▶ **Brief**: Rewrite the lines below, from the one containing "Given: Start the Trace feature" through the one containing "Looking at the screenshot, I should coord(279,350)." (both included), as a JSON list of strings with one string per line. Leave out blank lines.

▶ **Data for this task**:

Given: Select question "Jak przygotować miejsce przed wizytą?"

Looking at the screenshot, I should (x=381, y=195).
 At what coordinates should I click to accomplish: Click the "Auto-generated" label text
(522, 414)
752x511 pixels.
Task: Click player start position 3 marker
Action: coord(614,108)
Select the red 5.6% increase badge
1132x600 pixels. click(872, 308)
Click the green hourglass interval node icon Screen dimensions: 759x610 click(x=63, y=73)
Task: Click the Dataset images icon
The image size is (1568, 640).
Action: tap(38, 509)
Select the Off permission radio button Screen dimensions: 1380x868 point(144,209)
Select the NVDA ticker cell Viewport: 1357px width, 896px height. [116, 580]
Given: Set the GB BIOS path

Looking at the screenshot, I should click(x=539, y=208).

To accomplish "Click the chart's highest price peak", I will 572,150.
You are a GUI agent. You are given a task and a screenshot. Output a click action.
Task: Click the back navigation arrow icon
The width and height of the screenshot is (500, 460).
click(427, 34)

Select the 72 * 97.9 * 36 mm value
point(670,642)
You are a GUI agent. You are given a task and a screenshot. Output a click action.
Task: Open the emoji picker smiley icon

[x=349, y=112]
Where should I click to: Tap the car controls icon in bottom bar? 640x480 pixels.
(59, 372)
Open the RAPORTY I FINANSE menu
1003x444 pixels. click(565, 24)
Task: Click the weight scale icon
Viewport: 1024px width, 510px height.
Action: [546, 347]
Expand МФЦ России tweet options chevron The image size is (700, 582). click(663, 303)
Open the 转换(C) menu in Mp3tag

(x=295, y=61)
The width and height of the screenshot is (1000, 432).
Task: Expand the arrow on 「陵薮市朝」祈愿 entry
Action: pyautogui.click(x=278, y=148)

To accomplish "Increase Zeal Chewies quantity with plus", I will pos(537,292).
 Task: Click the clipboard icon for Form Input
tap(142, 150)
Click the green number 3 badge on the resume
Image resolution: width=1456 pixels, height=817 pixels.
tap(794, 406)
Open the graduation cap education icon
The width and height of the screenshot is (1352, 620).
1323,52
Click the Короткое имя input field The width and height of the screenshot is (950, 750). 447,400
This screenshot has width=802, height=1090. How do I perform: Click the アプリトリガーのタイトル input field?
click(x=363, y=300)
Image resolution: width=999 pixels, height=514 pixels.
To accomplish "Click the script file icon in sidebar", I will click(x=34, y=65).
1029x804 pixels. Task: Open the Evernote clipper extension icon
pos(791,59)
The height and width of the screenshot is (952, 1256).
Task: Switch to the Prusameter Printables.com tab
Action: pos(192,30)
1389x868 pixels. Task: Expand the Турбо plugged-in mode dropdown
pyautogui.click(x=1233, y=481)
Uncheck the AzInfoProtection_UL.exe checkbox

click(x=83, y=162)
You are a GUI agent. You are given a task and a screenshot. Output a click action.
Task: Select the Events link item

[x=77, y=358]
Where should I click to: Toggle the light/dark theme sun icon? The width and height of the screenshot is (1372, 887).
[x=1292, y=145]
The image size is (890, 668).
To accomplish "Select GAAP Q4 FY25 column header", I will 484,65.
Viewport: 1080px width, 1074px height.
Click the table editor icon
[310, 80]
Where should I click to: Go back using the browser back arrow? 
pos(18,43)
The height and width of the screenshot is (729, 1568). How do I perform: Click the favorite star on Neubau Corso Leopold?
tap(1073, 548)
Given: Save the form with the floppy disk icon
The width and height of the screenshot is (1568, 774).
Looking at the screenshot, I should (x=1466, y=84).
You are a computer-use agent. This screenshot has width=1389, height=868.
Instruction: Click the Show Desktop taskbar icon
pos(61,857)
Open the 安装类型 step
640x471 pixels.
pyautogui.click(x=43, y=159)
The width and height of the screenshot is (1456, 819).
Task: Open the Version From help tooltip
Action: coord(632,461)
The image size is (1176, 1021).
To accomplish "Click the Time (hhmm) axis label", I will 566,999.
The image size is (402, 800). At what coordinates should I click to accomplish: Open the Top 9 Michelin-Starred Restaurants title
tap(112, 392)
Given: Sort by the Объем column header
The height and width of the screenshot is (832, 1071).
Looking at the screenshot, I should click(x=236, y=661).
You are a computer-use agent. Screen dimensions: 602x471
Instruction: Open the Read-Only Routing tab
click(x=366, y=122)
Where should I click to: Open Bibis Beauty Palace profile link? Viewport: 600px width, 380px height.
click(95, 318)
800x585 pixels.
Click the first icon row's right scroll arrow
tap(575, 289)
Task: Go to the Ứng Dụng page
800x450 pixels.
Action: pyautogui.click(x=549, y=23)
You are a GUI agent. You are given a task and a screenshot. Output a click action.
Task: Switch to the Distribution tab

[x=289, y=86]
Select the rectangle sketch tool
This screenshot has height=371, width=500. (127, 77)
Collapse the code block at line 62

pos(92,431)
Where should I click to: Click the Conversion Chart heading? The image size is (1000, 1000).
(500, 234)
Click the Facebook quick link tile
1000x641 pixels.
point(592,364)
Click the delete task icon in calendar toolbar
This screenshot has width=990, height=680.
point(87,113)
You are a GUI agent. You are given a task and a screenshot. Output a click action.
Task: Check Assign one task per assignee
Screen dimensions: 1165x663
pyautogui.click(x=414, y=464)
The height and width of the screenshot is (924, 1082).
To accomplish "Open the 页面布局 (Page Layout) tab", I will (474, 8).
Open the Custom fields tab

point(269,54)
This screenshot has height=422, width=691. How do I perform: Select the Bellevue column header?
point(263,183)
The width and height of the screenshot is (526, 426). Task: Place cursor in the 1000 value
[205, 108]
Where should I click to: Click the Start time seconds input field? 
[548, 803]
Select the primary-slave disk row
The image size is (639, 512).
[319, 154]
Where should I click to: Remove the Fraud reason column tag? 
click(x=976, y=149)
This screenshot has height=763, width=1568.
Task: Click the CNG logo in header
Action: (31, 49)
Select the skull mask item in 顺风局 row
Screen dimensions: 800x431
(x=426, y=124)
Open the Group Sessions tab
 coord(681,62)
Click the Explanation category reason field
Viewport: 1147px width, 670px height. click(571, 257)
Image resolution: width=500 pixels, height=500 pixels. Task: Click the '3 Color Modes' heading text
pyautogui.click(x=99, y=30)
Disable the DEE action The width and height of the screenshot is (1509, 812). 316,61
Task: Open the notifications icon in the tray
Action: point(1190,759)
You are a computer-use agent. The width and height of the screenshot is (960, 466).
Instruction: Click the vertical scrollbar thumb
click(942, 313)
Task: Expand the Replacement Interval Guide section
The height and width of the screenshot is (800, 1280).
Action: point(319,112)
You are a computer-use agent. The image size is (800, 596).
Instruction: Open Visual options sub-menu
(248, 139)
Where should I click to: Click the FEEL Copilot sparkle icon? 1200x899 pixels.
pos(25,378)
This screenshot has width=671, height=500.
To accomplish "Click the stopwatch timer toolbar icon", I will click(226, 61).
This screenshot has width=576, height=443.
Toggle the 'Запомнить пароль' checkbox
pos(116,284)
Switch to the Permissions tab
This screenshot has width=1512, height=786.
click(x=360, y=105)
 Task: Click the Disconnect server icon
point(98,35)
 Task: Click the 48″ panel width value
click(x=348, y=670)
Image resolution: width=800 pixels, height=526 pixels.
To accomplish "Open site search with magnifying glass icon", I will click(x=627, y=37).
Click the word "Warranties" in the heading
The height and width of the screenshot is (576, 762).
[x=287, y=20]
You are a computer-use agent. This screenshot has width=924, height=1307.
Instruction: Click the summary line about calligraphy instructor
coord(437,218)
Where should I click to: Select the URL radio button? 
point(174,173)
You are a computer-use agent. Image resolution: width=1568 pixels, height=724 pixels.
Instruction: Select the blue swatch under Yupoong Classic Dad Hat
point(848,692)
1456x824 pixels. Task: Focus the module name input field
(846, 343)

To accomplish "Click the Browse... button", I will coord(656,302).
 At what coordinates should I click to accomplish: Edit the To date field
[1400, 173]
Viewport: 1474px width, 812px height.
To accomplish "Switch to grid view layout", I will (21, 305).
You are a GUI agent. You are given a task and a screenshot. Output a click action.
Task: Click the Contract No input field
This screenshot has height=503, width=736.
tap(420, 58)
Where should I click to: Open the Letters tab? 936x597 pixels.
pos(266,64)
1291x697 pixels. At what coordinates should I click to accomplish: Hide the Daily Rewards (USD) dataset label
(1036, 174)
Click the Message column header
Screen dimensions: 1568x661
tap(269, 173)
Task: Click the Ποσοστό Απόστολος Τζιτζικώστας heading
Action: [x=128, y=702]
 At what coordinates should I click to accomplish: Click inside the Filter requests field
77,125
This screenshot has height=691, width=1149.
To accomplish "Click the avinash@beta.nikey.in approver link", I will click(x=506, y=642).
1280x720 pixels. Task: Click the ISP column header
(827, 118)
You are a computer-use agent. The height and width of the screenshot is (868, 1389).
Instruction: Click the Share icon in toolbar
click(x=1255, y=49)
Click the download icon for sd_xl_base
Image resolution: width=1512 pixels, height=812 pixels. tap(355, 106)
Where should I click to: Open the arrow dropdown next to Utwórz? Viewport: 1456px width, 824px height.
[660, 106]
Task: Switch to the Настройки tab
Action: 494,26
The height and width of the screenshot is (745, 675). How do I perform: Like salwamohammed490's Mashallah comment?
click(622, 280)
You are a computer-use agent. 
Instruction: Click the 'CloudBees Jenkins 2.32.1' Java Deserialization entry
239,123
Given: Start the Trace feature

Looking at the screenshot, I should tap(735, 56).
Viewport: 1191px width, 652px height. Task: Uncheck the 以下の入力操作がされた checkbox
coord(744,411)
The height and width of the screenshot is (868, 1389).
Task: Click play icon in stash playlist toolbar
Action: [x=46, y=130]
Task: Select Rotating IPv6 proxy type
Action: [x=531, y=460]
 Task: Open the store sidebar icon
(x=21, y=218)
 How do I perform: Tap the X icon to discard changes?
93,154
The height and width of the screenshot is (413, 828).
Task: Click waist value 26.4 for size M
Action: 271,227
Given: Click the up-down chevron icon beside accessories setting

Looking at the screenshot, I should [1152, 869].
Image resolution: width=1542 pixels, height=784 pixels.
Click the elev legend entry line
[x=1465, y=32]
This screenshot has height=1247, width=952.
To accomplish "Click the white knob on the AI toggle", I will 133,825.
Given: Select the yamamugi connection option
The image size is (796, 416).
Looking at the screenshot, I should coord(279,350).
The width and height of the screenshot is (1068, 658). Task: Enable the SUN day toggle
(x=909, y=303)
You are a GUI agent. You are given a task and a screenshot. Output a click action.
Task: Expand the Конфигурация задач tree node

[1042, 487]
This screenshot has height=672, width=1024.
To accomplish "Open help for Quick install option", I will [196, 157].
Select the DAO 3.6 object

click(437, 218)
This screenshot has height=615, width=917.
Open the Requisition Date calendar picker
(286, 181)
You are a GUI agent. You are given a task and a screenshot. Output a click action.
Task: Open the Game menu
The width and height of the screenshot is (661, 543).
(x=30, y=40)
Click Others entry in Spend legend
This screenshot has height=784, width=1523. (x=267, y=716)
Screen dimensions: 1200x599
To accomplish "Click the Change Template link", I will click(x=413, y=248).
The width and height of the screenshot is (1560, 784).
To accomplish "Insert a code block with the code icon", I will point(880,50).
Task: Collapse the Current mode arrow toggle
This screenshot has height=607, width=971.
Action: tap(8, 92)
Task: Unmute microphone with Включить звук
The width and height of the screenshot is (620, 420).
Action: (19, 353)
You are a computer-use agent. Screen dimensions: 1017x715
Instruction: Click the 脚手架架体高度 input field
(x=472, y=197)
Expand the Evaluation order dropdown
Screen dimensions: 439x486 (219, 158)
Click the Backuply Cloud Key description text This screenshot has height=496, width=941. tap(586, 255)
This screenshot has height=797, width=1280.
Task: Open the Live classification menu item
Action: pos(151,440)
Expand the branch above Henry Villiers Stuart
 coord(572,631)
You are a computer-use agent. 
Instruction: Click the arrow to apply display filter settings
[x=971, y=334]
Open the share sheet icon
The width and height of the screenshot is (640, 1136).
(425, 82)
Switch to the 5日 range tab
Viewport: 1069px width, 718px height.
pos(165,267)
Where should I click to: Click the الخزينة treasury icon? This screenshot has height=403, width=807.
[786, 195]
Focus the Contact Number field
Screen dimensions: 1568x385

▶ **The result**:
[
  "Given: Start the Trace feature",
  "Looking at the screenshot, I should tap(735, 56).",
  "Viewport: 1191px width, 652px height. Task: Uncheck the 以下の入力操作がされた checkbox",
  "coord(744,411)",
  "The height and width of the screenshot is (868, 1389).",
  "Task: Click play icon in stash playlist toolbar",
  "Action: [x=46, y=130]",
  "Task: Select Rotating IPv6 proxy type",
  "Action: [x=531, y=460]",
  " Task: Open the store sidebar icon",
  "(x=21, y=218)",
  " How do I perform: Tap the X icon to discard changes?",
  "93,154",
  "The height and width of the screenshot is (413, 828).",
  "Task: Click waist value 26.4 for size M",
  "Action: 271,227",
  "Given: Click the up-down chevron icon beside accessories setting",
  "Looking at the screenshot, I should [1152, 869].",
  "Image resolution: width=1542 pixels, height=784 pixels.",
  "Click the elev legend entry line",
  "[x=1465, y=32]",
  "This screenshot has height=1247, width=952.",
  "To accomplish \"Click the white knob on the AI toggle\", I will 133,825.",
  "Given: Select the yamamugi connection option",
  "The image size is (796, 416).",
  "Looking at the screenshot, I should coord(279,350)."
]